La estructura de dicho guion, el cual reúne en la mesa entretenimiento e inteligencia –y tiene tanto de thriller como de serie negra– responde a la armazón al uso de fragmentación del relato, cambios del punto de vista, vaivenes temporales, incesantes vueltas de tuerca a la realidad y (a semejanza de Perdidos) la apelación como recurso dramático y de montaje del flashforward, que plantea el comienzo de la serie seis meses antes de la trama central, para estar dando saltos hacia delante y detrás casi todo el metraje.

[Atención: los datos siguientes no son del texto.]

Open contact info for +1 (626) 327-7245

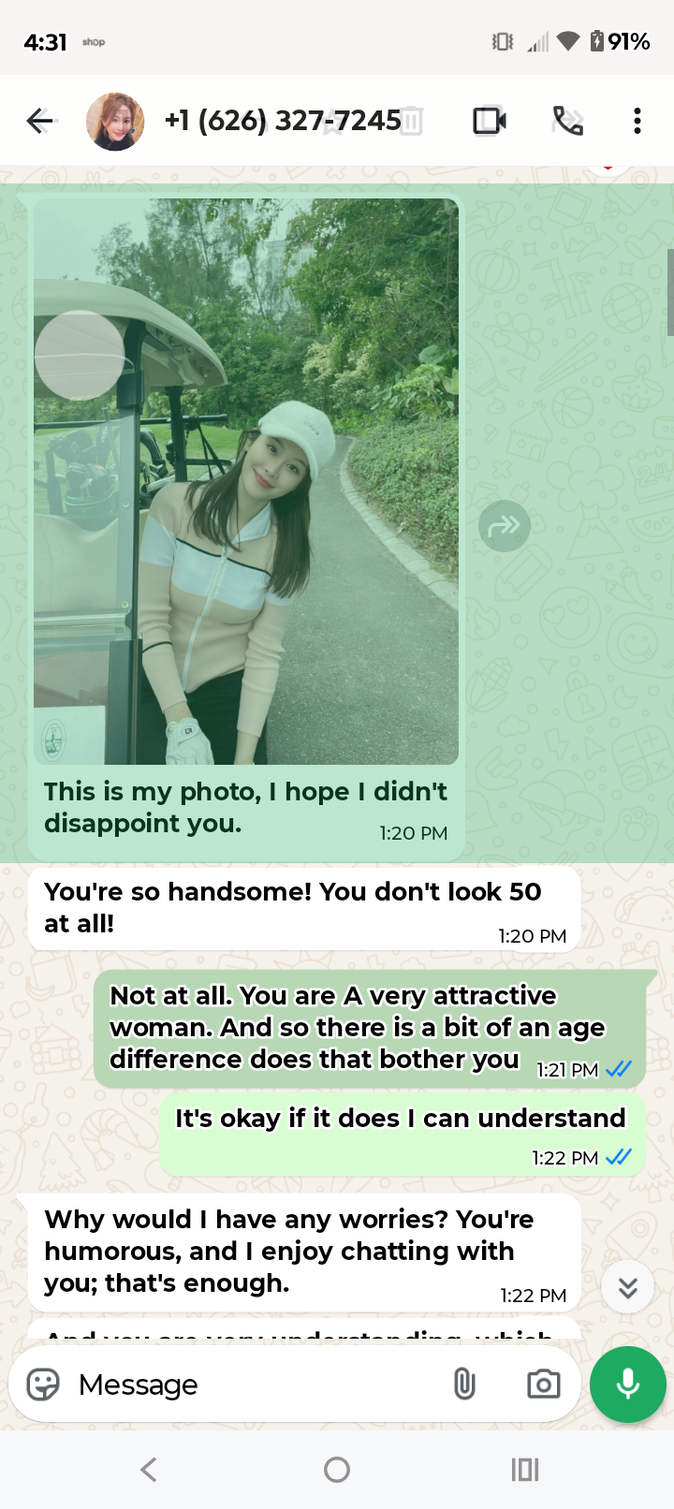tap(283, 121)
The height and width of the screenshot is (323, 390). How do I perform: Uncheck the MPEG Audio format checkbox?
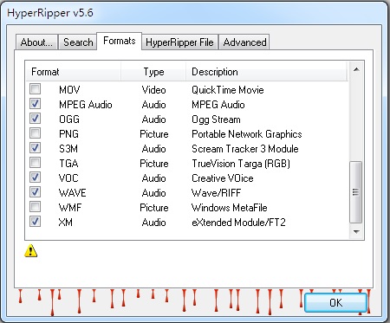click(35, 104)
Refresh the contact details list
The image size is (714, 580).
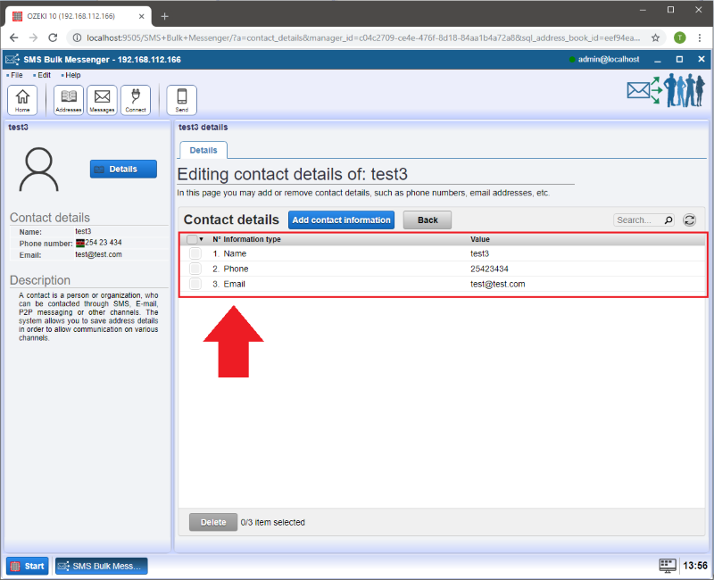689,220
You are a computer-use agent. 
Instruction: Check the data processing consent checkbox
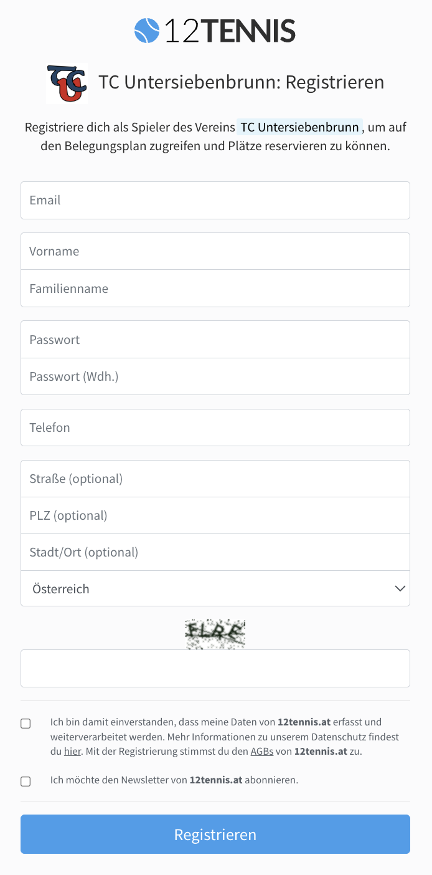point(26,723)
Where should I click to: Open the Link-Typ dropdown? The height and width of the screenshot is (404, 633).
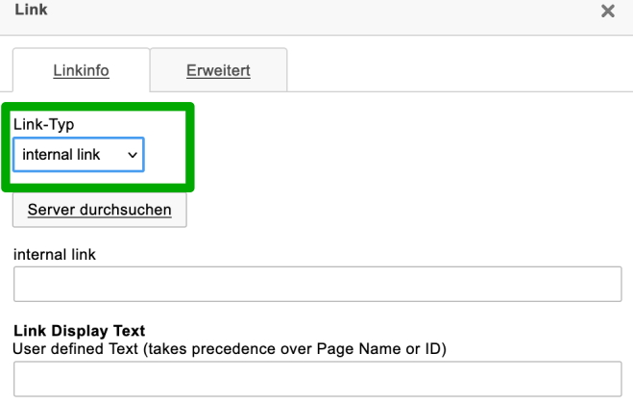[79, 155]
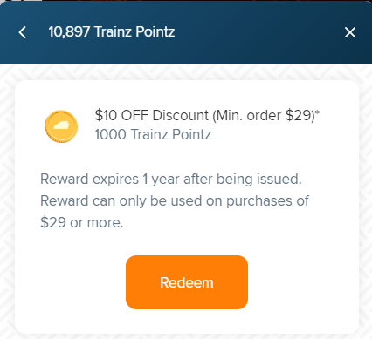Click the word Pointz in the header
Screen dimensions: 372x339
(x=155, y=31)
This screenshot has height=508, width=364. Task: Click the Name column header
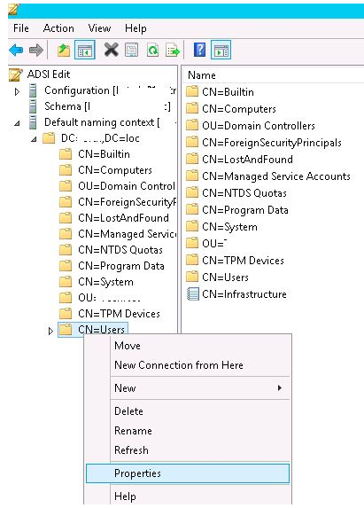click(x=202, y=75)
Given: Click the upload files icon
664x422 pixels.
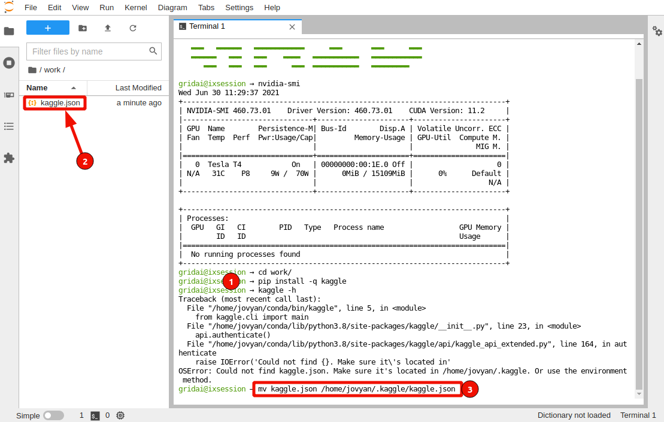Looking at the screenshot, I should coord(108,28).
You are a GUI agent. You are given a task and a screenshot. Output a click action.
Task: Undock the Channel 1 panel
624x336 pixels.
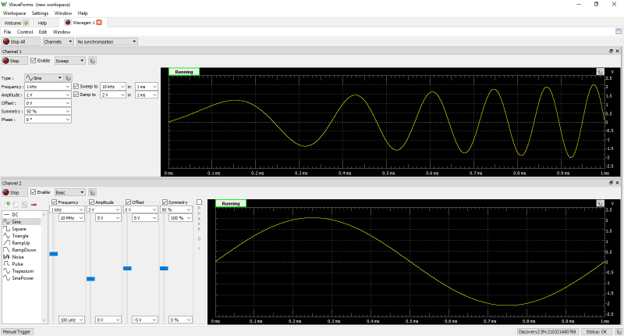click(x=612, y=51)
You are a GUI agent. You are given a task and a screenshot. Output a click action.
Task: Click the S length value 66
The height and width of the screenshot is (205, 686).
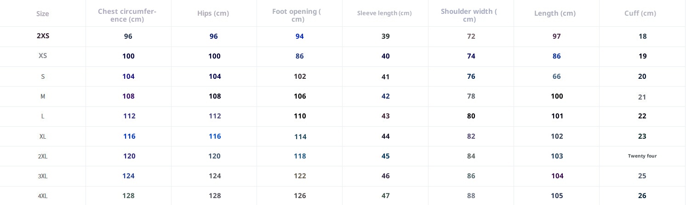click(557, 76)
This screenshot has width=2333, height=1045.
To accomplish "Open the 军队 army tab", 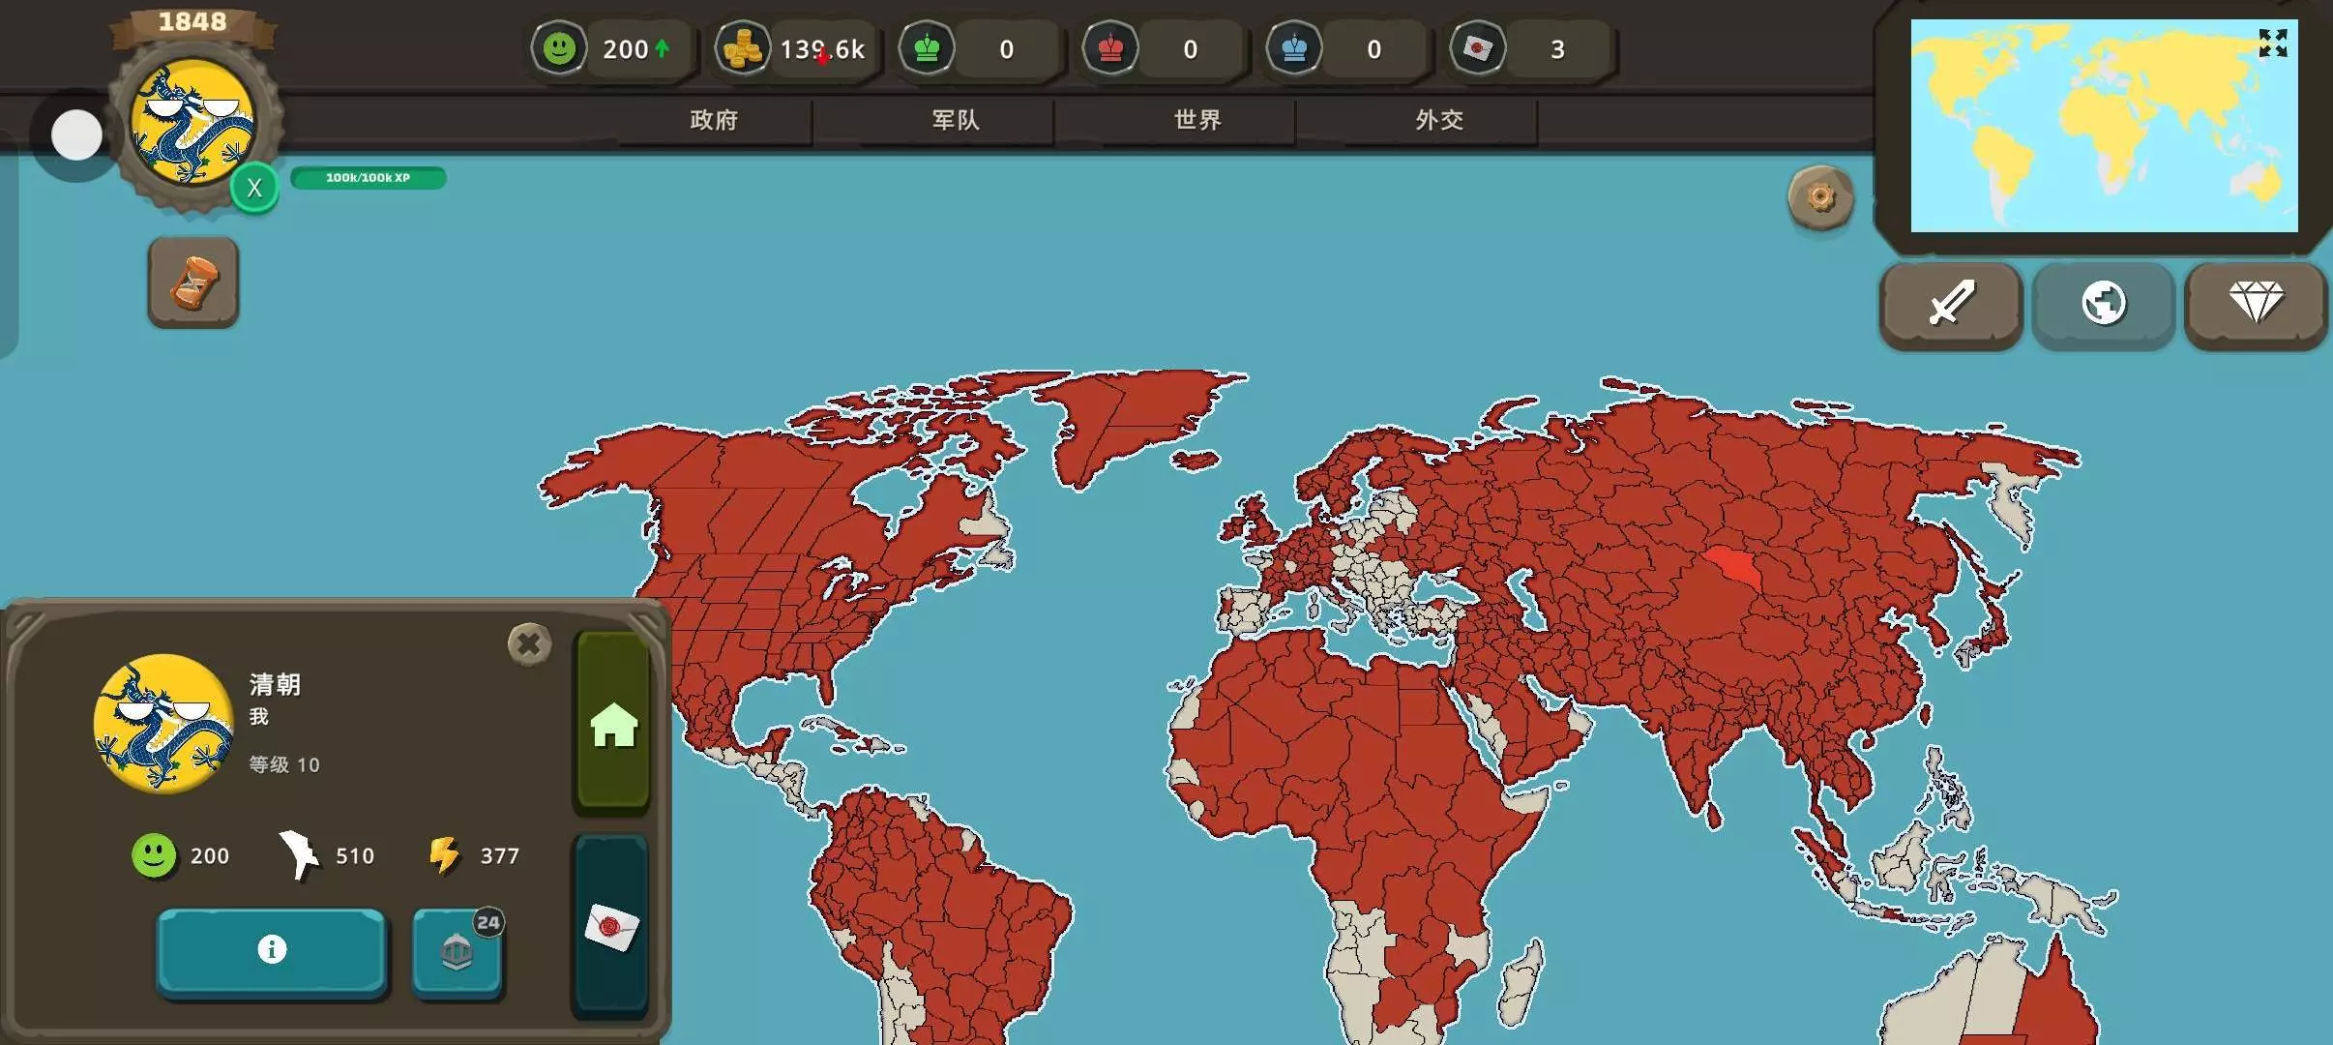I will [956, 120].
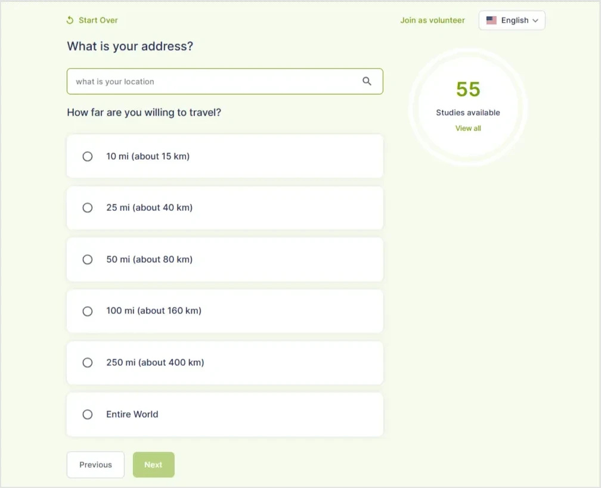Screen dimensions: 601x488
Task: Open the View all studies link
Action: tap(468, 128)
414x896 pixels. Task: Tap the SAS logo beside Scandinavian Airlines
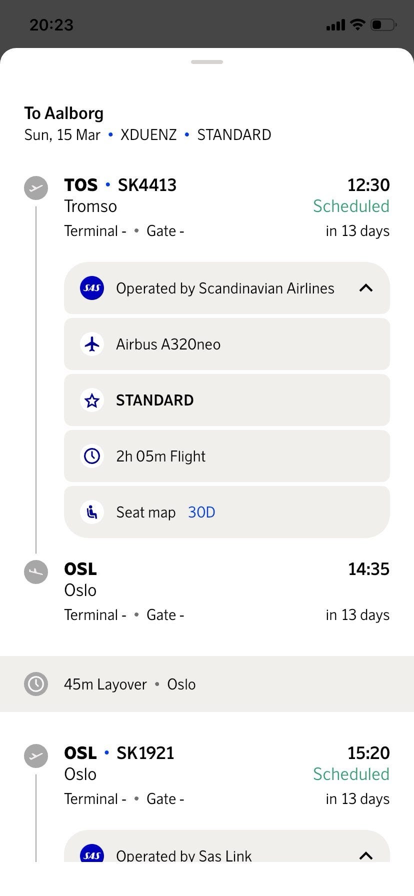(x=92, y=289)
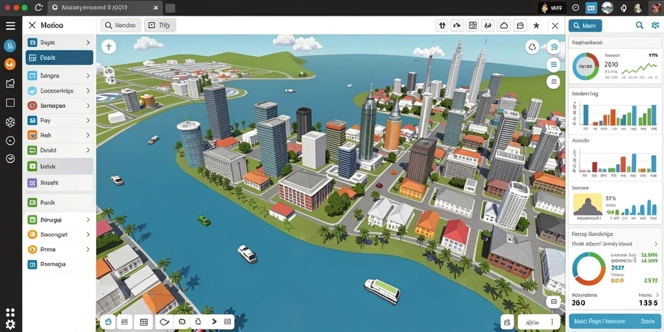Click the circular rotate icon over the map
Screen dimensions: 664x332
(x=532, y=47)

Glenn, ganadora del Globo del Oro 2007 a la Mejor Actuación Dramática del Año y, además, los Emmy 2008–2009 a la Mejor Actuación Dramática por esta producción televisual de la cadena FX emitida hasta 2012, fragua aquí uno de los personajes mejor delineados e interpretados de una carrera sin par.
Su Patty Hewes –en la línea de sus villanas antológicas de Atracción fatal, Amistades peligrosas y The Shield, aunque más ambigua ahora– es maquiavélica, malsana, chantajista emocional, manipuladora; y, sin embargo, a la vez desprotegida, expuesta a los virus emocionales o sentimentales que atacan hasta las más duras corazas de la especie. Como si la Isabelle Huppert de La pianista (Michael Haneke, 2001) estuviese de visita en el estrado.
La atención del libreto al duelo de vulnerabilidades, fortalezas, entresijos, aspectos velados, universos emocionales u otras gradualidades psíquicas duales de Patty y la joven abogada de su bufete Ellen Parsons (la australiana Rose Byrne) deviene en una de las mayores riquezas dramáticas de la teleserie, en tanto se erige en la gran metáfora sobre la máscara del ser humano que es la pieza toda.
Nada marcha aquí de acuerdo con las categorías de lo simple y lo visible, pues los personajes llegan a remontar colinas insospechadas en su representación ante la vida, «ese triste cómico que se pavonea por la escena», cual diría Shakespeare, y ambos asumen de modo literalmente shakespereano.
Superior a otras series judiciales como Shark, La ley de Los Ángeles, Ally McBeal e incluso la muy alabada La buena esposa, Daños, contradictoriamente, para el público de EE.UU. pasó casi inadvertida.
FX decidió cancelarla tras la tercera temporada, cuando en realidad la obra comenzó a perder fuelle y a autofagocitarse: perjuicio de disímiles teleseries. No obstante, un pacto entre Sony y DirecTV posibilitó la emisión de una cuarta y última, cerrada en 2012.
En su momento, los 59 episodios de Daños (Damages, su título original) fueron transmitidos íntegramente por la Televisión Cubana, y nuestros espectadores tuvieron la posibilidad de disfrutar a Glenn Close en la composición del personaje que ella, personalmente, ha considerado como el mejor de toda su carrera. Verla en la piel de su Patty Hewes fue un placer innombrable.